▶ How to complete this task:
Set down the records once more, please, exactly and with the pictures left out.

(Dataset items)

------------------------------

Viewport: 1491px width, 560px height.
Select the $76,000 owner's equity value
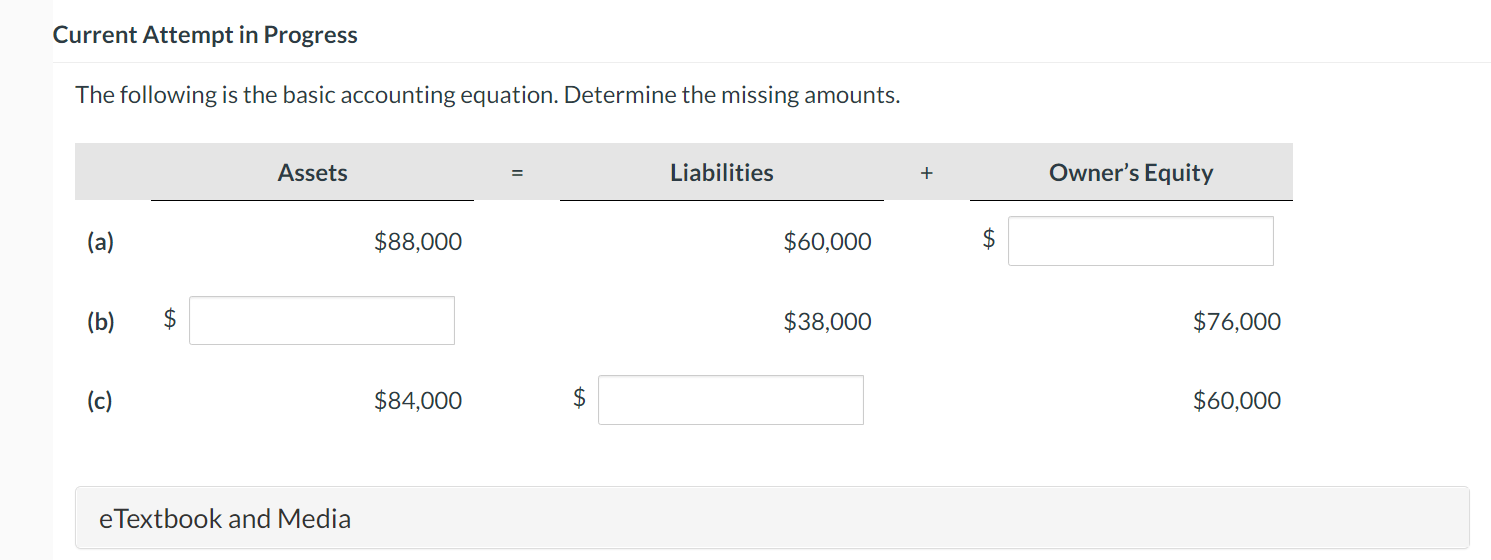[x=1237, y=321]
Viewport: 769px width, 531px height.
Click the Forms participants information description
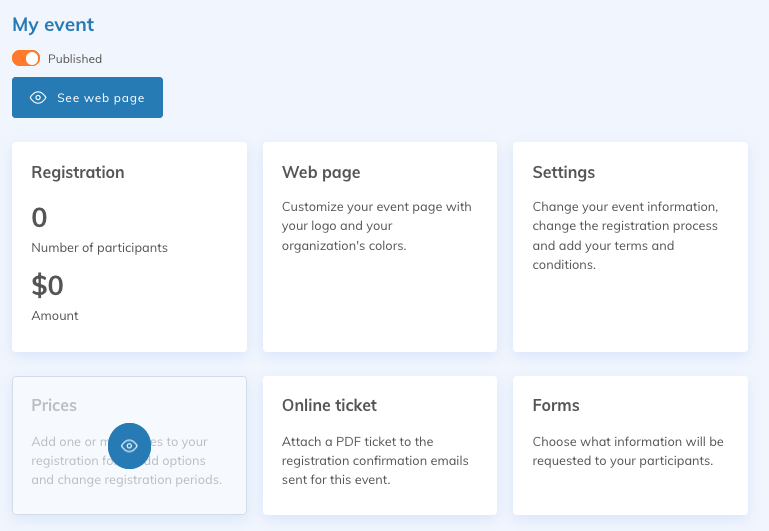pos(627,451)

------------------------------

▶ Result:
Viewport: 1491px width, 560px height.
Select the $76,000 owner's equity value
[x=1237, y=321]
Viewport: 769px width, 531px height.
Click the Forms participants information description
pos(627,451)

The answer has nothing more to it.